▼

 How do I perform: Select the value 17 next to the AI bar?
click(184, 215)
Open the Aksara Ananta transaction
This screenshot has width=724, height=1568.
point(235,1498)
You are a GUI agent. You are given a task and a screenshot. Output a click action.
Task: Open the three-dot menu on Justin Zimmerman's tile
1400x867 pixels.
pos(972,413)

▲
▼

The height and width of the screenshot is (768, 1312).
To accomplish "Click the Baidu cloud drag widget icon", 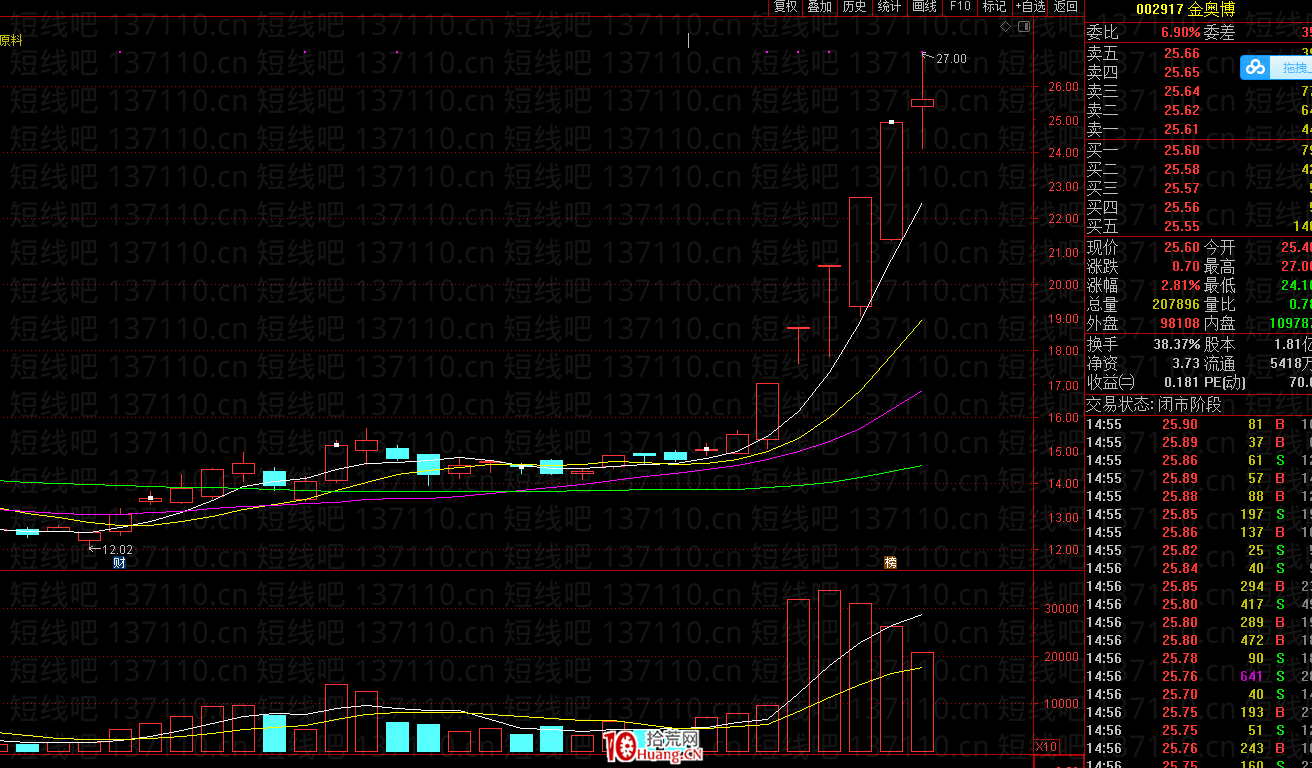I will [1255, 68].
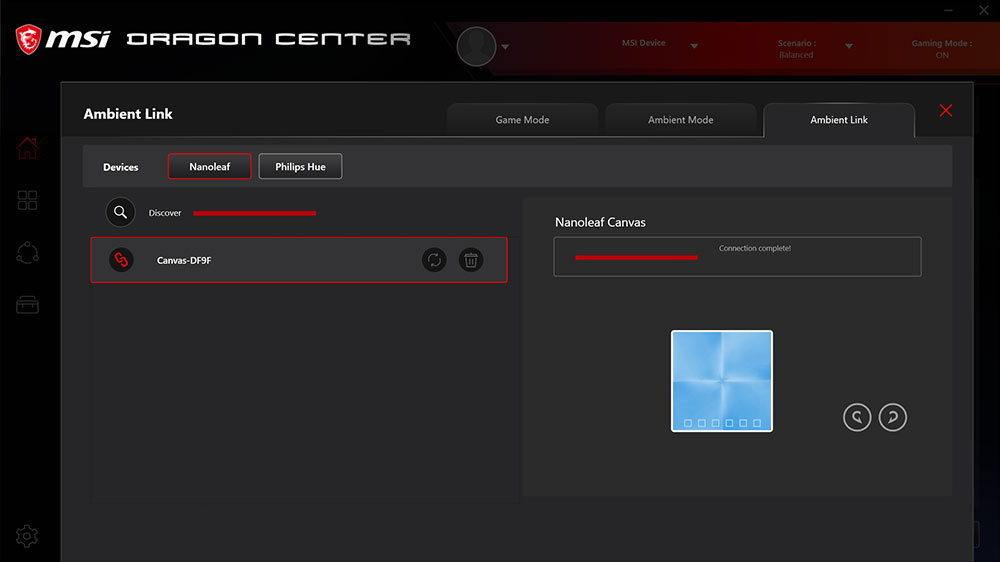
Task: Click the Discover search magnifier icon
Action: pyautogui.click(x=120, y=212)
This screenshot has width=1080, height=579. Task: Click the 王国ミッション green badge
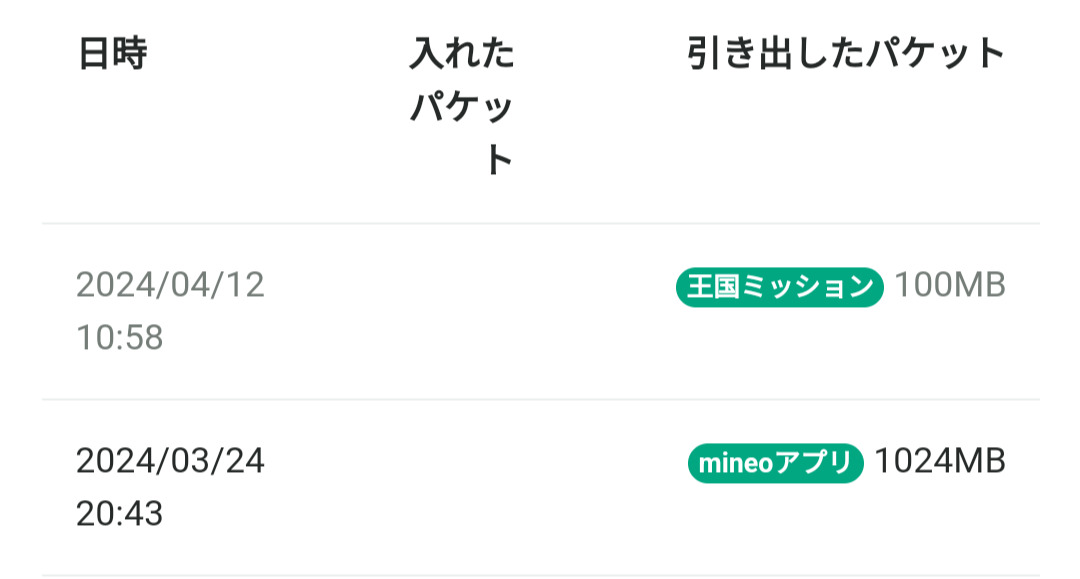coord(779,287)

▲

- Short exercise:
Render the lines of the material above as a numbered list, starting with the line that contains "You are a GUI" and going on through the line that contains "pos(972,413)". Leave out any blank lines.

- Task solution:
1. You are a GUI agent. You are given a task and a screenshot. Output a click action.
2. Task: Open the three-dot menu on Justin Zimmerman's tile
3. 1400x867 pixels.
4. pos(972,413)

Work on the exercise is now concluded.